Das Finanzamt Eschwege kann sich bereits in diesem Jahr auf rund 50 zusätzliche Beschäftigte freuen. Ab 2025 wird Eschwege einer von dann 7 Standorten hessenweit sein, in denen die Steuerverwaltung die Bearbeitung der Grundsteuer vornimmt. Die so genannten Bewertungsstellen werden alle bewusst abseits der großen Städte angesiedelt. „Die Aufgaben mit landesweit rund 420 Mitarbeiter*innen werden bewusst im ländlichen Raum zentralisiert, um diesen weiter zu stärken“, betont Felix Martin, lokaler Landtagsabgeordneter von BÜNDNIS 90 / DIEGRÜNEN. „Eschwege wird also ein starker Standort. Das dürfte viele aktuelle und auch künftige Beschäftigte freuen, denn wir schaffen heimatnah sichere und gute Arbeitsplätze.“

2020 stehen dann an den künftigen 7 Standorten der Regionalstellen zusätzlich 50 unbefristete Tarifstellen zur Verfügung. „Für diese wollen wir Fachkräfte aus der Wirtschaft, wie Notar-, Rechtsanwalts- oder Steuerfachangestellte gewinnen. Sie sollen bei der materiell-rechtlichen Fallbearbeitung unterstützen“, erläutert Martin.

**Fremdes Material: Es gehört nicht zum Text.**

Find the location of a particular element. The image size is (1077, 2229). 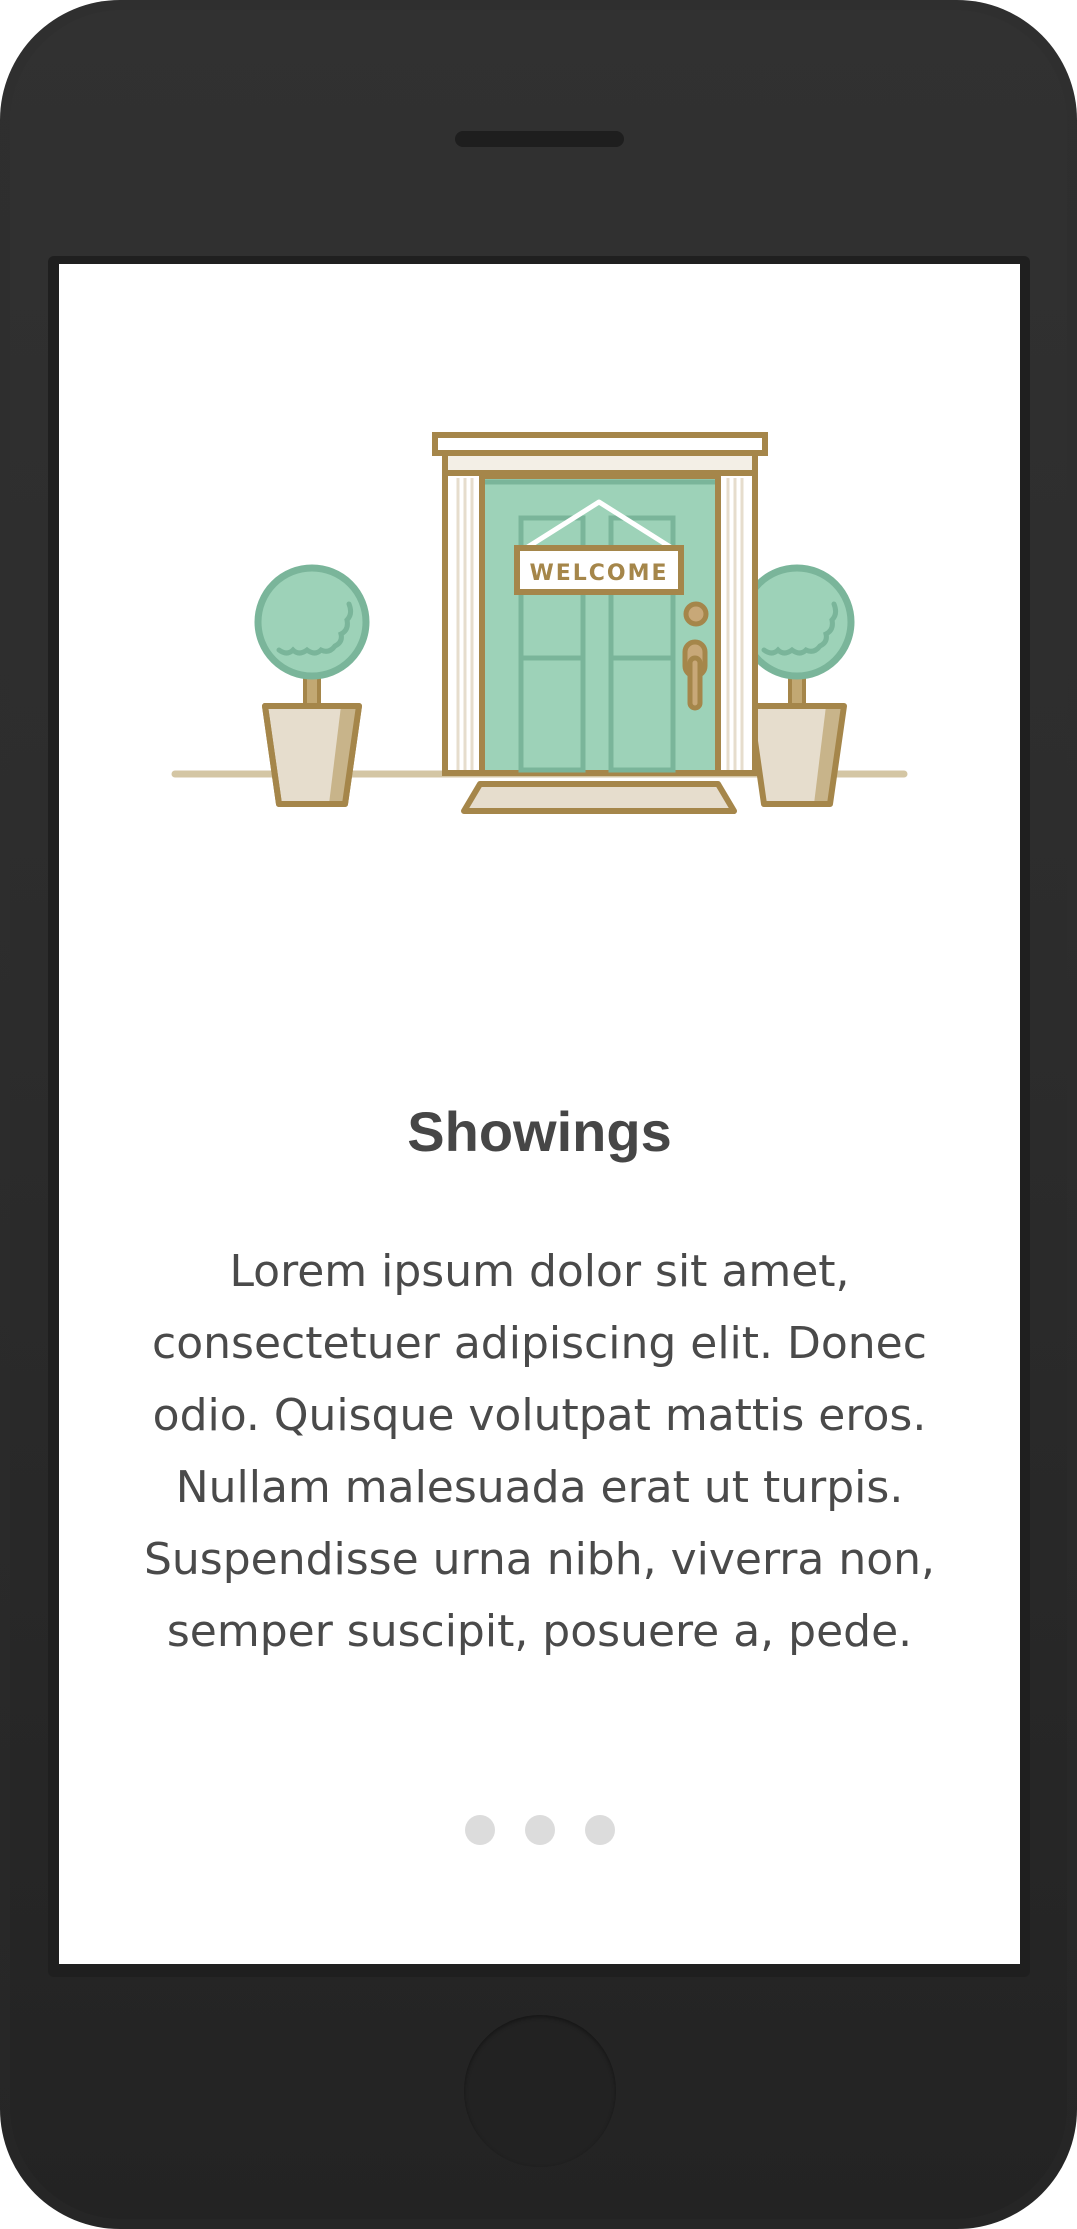

door-knob-icon is located at coordinates (696, 614).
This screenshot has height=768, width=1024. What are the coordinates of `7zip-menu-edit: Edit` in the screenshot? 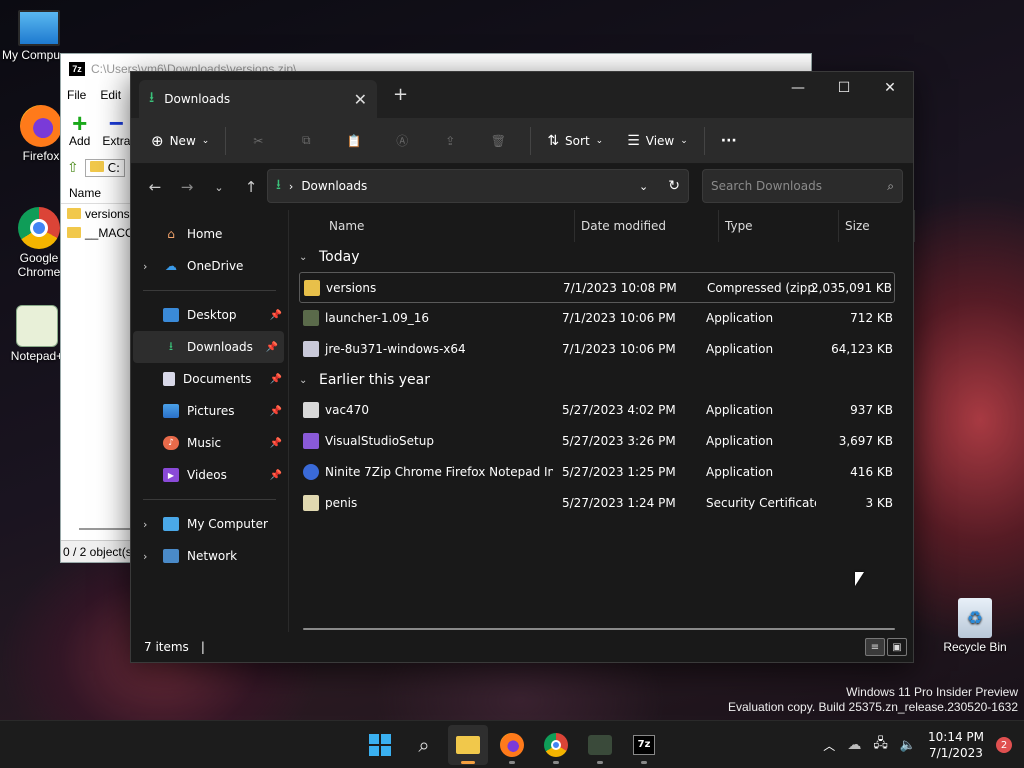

Die Neuorganisation der Bearbeitung der Grundsteuer ist Teil der Strukturreform der Hessischen Steuerverwaltung. „Arbeit in die Heimat und zu den Menschen bringen: Das möchten wir mit der Reform der Steuerverwaltung erreichen. Wir stärken damit die Region, bieten Sicherheit und werten den ländlichen Raum auf. Das heißt: Beschäftigte können oft näher am Wohnort einen attraktiven Arbeitsplatz finden und müssen weniger weit pendeln“, ergänzt Martin abschließend.